Sorry for the cross-post, but this does belong in here too.
[quote=“ppcman”]I think too many people take coinmarketcap.com too seriously. It rates Dogecoin as one of the major upcoming competing currencies, and we all know that is dogecoin will probably always be a popular joke coin.
In the top right corner of their site, they have a switchable link to turn mineable on / off
Try it with only mineable coins:
NXT disappears quite quickly.
Proof-of-work initially is important to fairly distribute new coins during the first year or so of launching a new coin. We know how Peercoins were created based on proof-of-work, and then held by proof-of-stake afterwards. This gave everyone a fair chance at obtaining PPC.
NXT Initial Stake Holders might have hidden their true holdings by transferring them to multiple wallets.
Since NXT didn’t have proof-of-work for initial coin creation, we have to assume that the initial stake holders and coin giveaways, etc, were all fair. We have to assume that NXT coins were distributed to strangers and legitimate investors. We also have to assume that the majority of NXT holders to date, are assumed to be people who legitimately bought the currency on exchanges for actual value and not given to friends and family.
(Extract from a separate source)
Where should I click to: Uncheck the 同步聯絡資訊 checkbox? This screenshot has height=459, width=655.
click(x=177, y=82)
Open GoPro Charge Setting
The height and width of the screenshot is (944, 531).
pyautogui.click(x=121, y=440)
We also have to assume that transfers of NXT from wallet to wallet, are in fact different people, and not a bunch of coins held by the same group of people who have “spread out the load” with different wallet addresses. Doing so, would artificially inflate NXT, and we assume that no one involved in the creation of NXT would want to artificially inflate its value, right?
So if we assume that the distribution of NXT is indeed fair, then we should assume it hasn’t been pumped. We should also assume that multiple wallet addresses are different people, even though there is no way to prove that…
I prefer the hybrid approach that Peercoin used when it launched. It basically made it “provably fair” for the initial creation of the coins and distribution of wealth. Too bad NXT can’t say the same thing.
To really put NXT in perspective, a purely PoS coin, couldn’t the following artificial inflation work?
John and Jane are brother/sister
John has 25000 NXT. He wants to give 12500 to his sister Jane, because they are family.
Instead of just transferring it to her, he tells Jane, we can artificially inflate the value of the currency by doing this, it is going to cost us 0.2% of an exchange fee to buy and 0.2% of an exchange fee sell, but the perceived value on coinmarketcap.com will be worth it. This way we can show the trading volume and the price.
So John lists 12500 NXT for sale on exchange XYZ at 0.10 USD = $1250
Within seconds, Jane buys $1,250 USD of NXT (from John basically) at that price.
There is a combined 0.4% exchange fee for this transaction, which is $5 for both sides of the transaction.
Guess what happens?
John now has 12500 NXT, Jane now has 12500 NXT, they paid an exchange $5 to “show the transaction”
coinmarketcap.com reports the transfer, oh look, NXT just traded at 0.10 USD in the amount of 1,250 coins! However, the NXT coins stayed in the same family, and brother and sister have colluded together to artificially inflate the true value of the coin.
Now. Think of this same situation again, but this time it isn’t John and Jane. Because John can do this himself, through two different wallets, and two different exchange accounts.
In fact, all initial NXT take holders could be teaming together to pump up the majority of the initial coins through a bunch of fake wallets, and all suckers who invested legitimately in NXT are just there for the ride until they decide it’s time to dump.
Peercoin’s method of purposely having proof-of-work as part of its launch stops this from happening while the coin is young. Once again, Sunny King thought of this when he came out with Proof-of-stake. He knew what type of abuses a single proof-of-stake system could cause.
[b]NXT = most probably a scam coin.
We’ll find out in 1-3 years, won’t we?